The objective is two-pronged. Along with the raising of the tax ceiling, this simplification would hopefully move many items in the 12 per cent slab into the 5 per cent bracket, and many in the 28 per cent slab (like small cars, for instance) into the 18 per cent bracket. Meaning, a reduction in the final all-inclusive price (which Indian companies would hopefully pass on to consumers) for many an item. And this would lead consumers, particularly the middle and lower classes to spend more, thereby lifting the economy from whatever dip it may otherwise be subjected to due to the export hit it will take due to America’s duty damage.

“Govt knows there will be a financial implication, but knows they need to carry the domestic market with them,” said Saxena, adding, “I am expecting a 5-7 per cent boost in consumption. That is a significant gain in the festive period, as these 3-4 months of festivals account for 50 per cent of our consumption, of purchasing in most sectors except daily groceries.”

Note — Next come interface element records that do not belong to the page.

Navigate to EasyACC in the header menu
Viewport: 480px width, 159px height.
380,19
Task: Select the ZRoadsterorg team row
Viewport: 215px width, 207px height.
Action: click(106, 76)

Of course, just like in the raising of personal income tax limits, here also, it is a gamble being indulged by the government, since there will be a case of tax loss due to the rejig. Presently, GST collection has been on the up and up in recent times, with July registering Rs 1.96 lakh crore, up from Rs 1.85 lakh crore in June (or 1.82 lakh crore in July of the previous year).

But that may see a drop once the new revised slabs come into play unless ordinary citizens loosen their purse strings and really splurge. Some states, especially the Opposition-rules ones, would also ask for minimum guarantees in the tax devolving to them, just in case the tax mop-up turns out to be insufficient. There was a compensation cess to collect additional payouts to states to make up for any shortfall that was agreed upon when GST launched in 2017; however, its extended run is set to expire by the end of this financial year. Will extending it be the price Centre will have to pay to ensure this gamble sails through?